The famed concept of systematic investment planning (SIP) in mutual funds is now applicable to stocks as well. While the concept is exciting, you need to be aware of a few things before you buy SIP investment in stocks.
Read on to find out what.
How does SIP in stocks work ?
In the mutual fund route, you invest a finite amount of money each period which is used to buy the mutual fund units on the day of the execution. In a similar way, when you SIP in the stock market, you have the ability to invest either a specific amount each time or the ability to buy a fixed number of shares on the trigger date.

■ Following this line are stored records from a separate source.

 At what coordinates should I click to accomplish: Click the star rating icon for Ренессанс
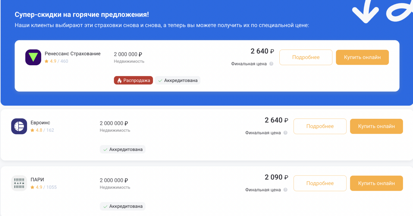pyautogui.click(x=47, y=61)
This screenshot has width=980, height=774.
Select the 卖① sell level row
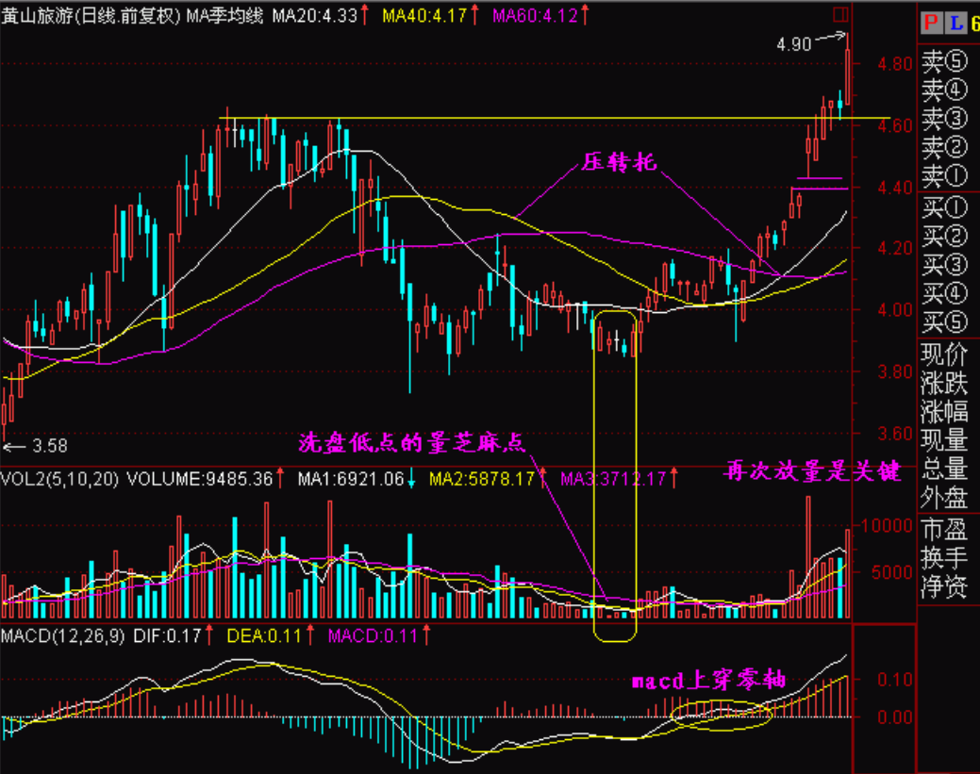tap(944, 175)
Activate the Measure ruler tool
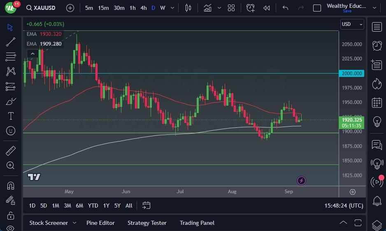This screenshot has height=231, width=386. point(11,151)
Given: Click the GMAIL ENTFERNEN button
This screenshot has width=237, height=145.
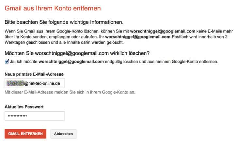Looking at the screenshot, I should (25, 134).
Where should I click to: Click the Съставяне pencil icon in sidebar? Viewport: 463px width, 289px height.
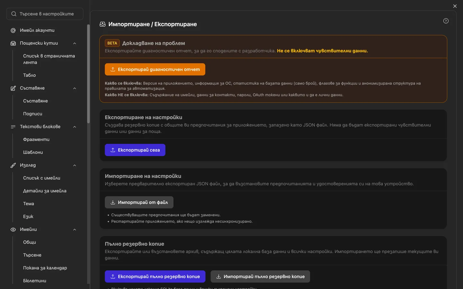(13, 88)
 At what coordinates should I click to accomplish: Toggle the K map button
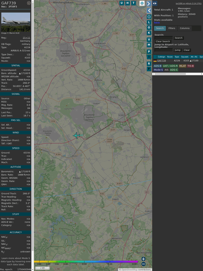click(x=149, y=33)
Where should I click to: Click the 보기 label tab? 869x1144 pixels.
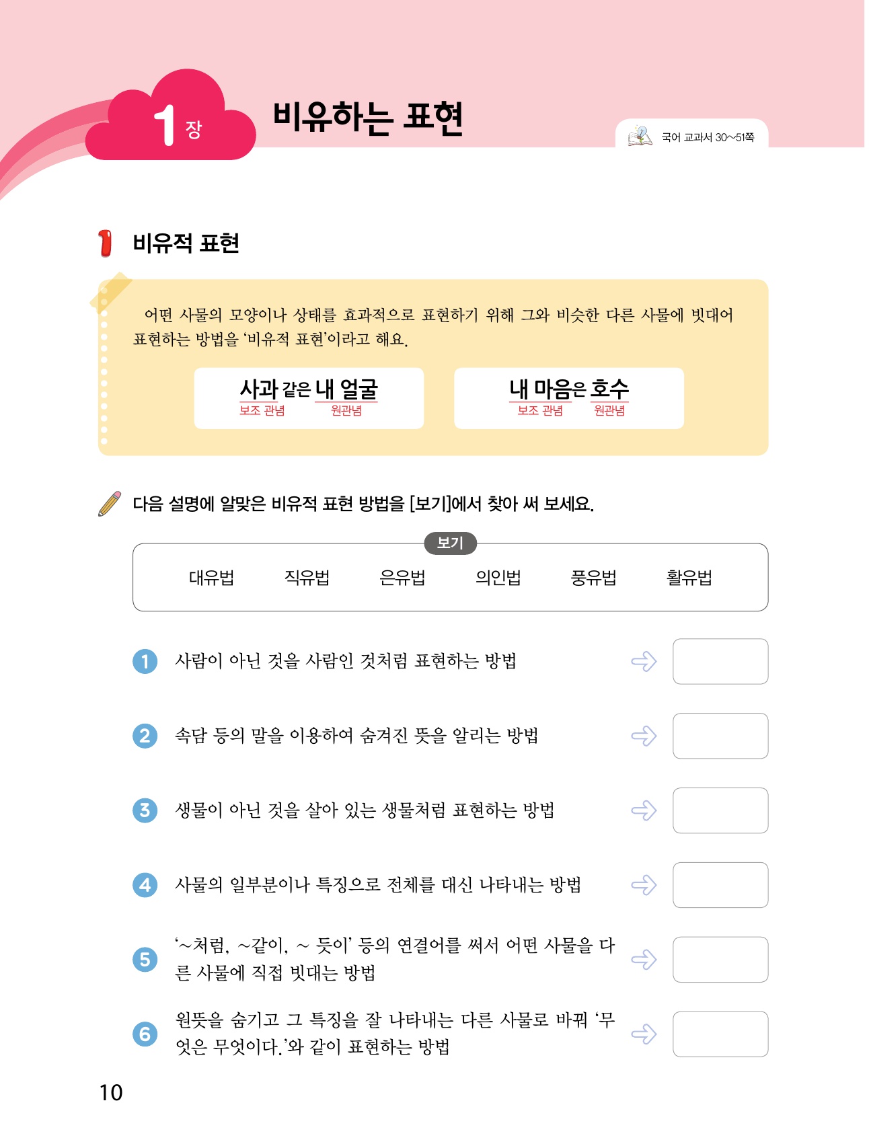[x=450, y=543]
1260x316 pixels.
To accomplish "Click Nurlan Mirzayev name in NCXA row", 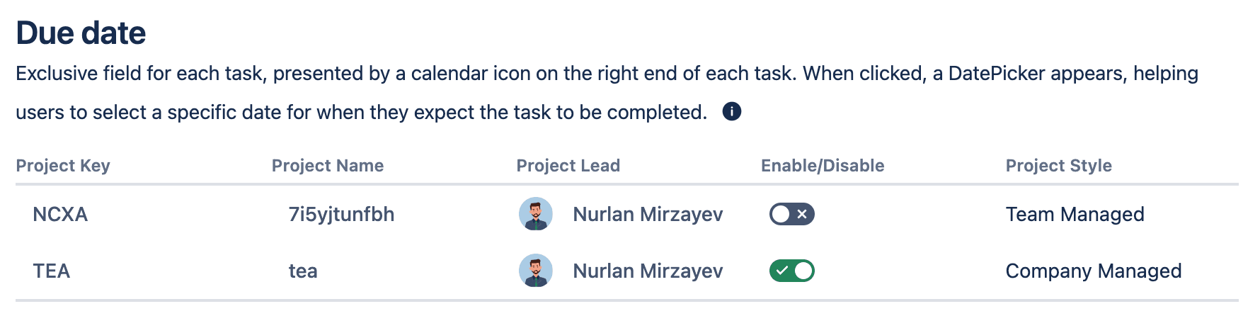I will tap(648, 214).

On the particular day, the shares are bought in your name at the current market price of the stock. It is as simple as that !
How much can you put in ?
Most of the brokerage houses have fixed a limit of the amount at Rs 5000/- each month. So you need to invest that amount each month to start your SIP in your favorite stock. Many brokers also allow either to invest a fixed amount or buy a fixed number of shares.
Which investment method is better ?
It is well known by now that the best way to make money in the stock market is to buy low and sell high. For the uninitiated, this means that you need to invest your money in stocks when their valuations are low and sell when their valuations are high. If you were to buy a very good stock at a very high price, then that is a dud investment. That is like buying land in the Thar desert.
Having said that, if you observe closely, if you keep buying at a fixed amount, it always is a better option than buying a fixed number of shares. That is because when the stock markets have tanked, you end up buying more number of shares when you fix your cost. See below for an example.
Suppose you were to SIP in a ticker at 4 instances and each time you buy only 100 of them. As you can see the amount you invest in varies as the price of the stock varies. Note particularly that when the price of the share dips from Rs 150 to Rs 50, the amount of money you invest also dips from Rs 15,000 to Rs 5,000.
Should you not have invested more money when the price of the stock came down ? This is why this method is not advisable.
What is advisable is putting in a fixed amount of money each month. As you can see when the price of the stock dips, your invested amount remains the same and you end up buying more shares. This concept is same as rupee cost averaging of mutual funds.
Another thing to be noted is that in the first case, you were making a profit of 17.65% while in the second case it is 39.58%. This might not be the case always though.
Last Note on SIP in Stocks
It must be noted that SIPs in mutual funds are less riskier than SIPs in the stock market. In a mutual fund, you have automatically reduced the risk by investing in a basket of stocks. So if one stock were to under perform, then the others would come to your rescue and save you the disgrace.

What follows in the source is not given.